INPUT DATA: Begin

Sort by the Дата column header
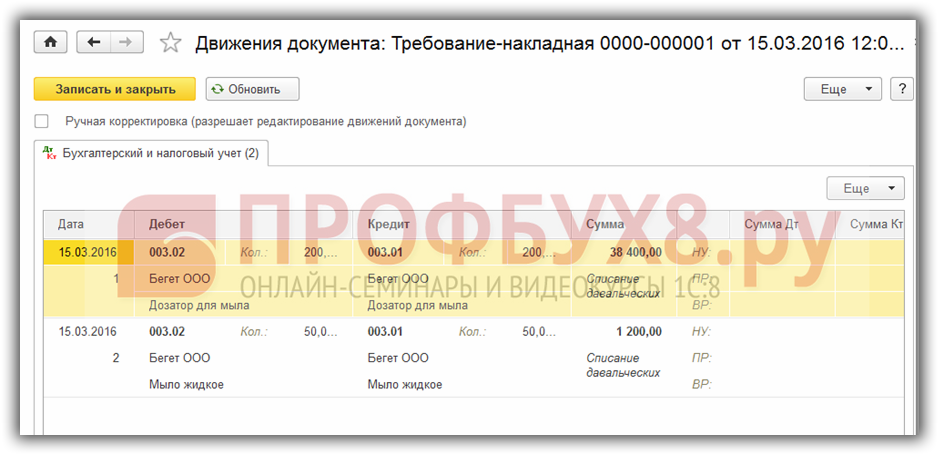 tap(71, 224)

INPUT DATA: End
INPUT DATA: Begin

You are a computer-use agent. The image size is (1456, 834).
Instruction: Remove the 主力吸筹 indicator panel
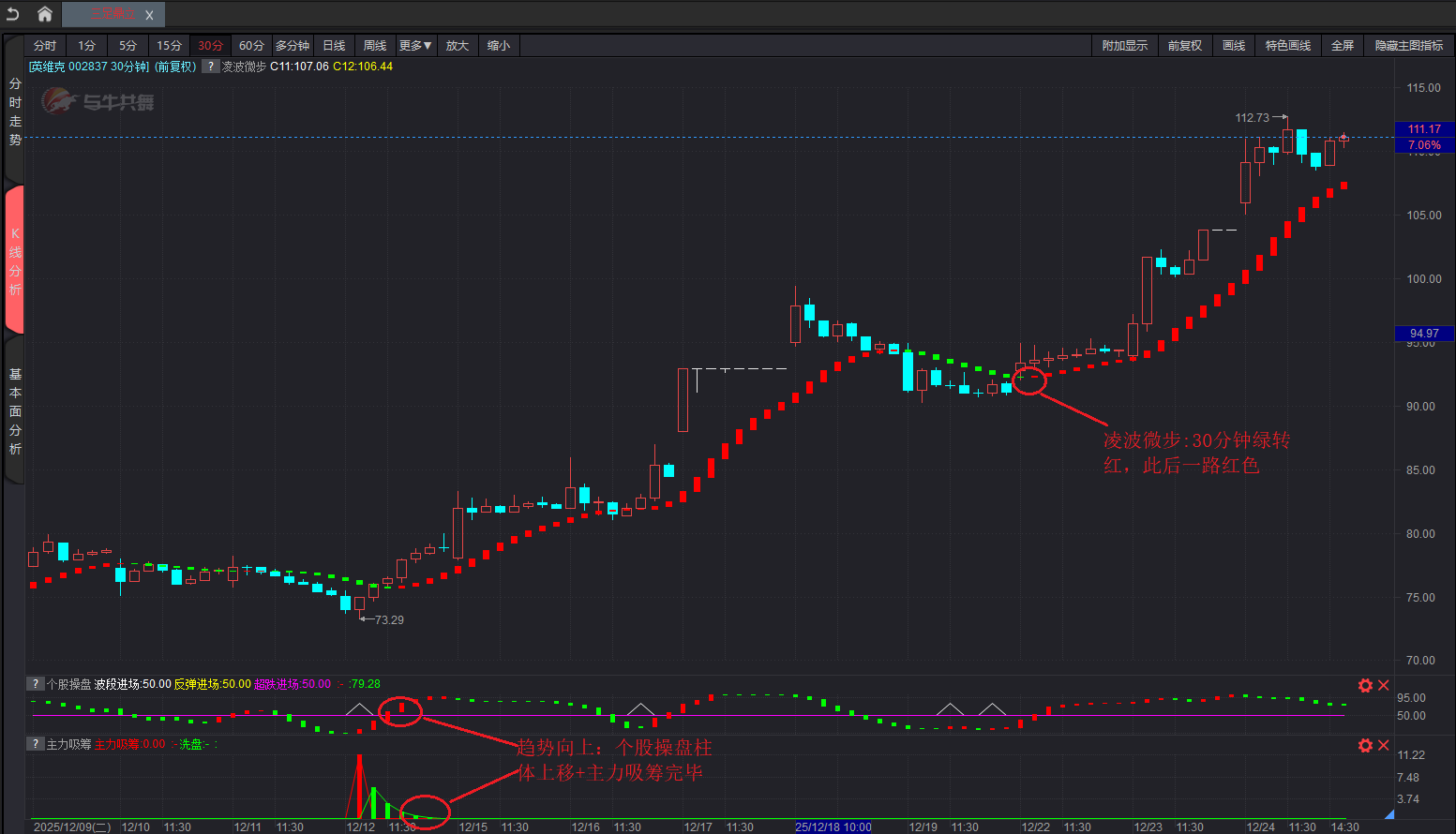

INPUT DATA: End
INPUT DATA: Begin

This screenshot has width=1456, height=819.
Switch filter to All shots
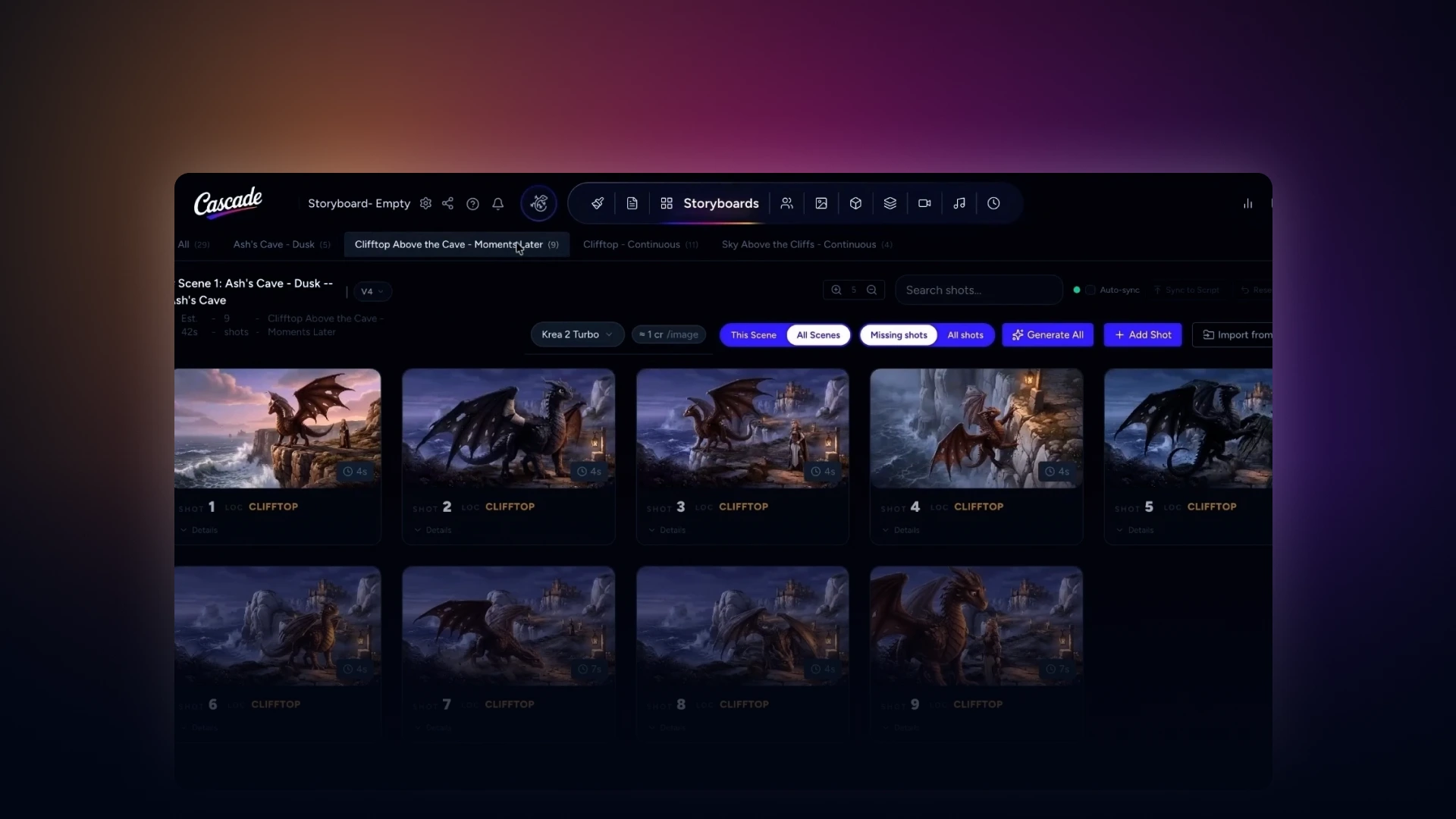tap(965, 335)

INPUT DATA: End

DIRECTIONS. In the listing above, find the line with "You are a computer-use" and the line with "Instruction: Remove the 主力吸筹 indicator panel"; set down exactly those two lines and every line between them, nothing more.

ANSWER SPACE.
You are a computer-use agent. The image size is (1456, 834).
Instruction: Remove the 主力吸筹 indicator panel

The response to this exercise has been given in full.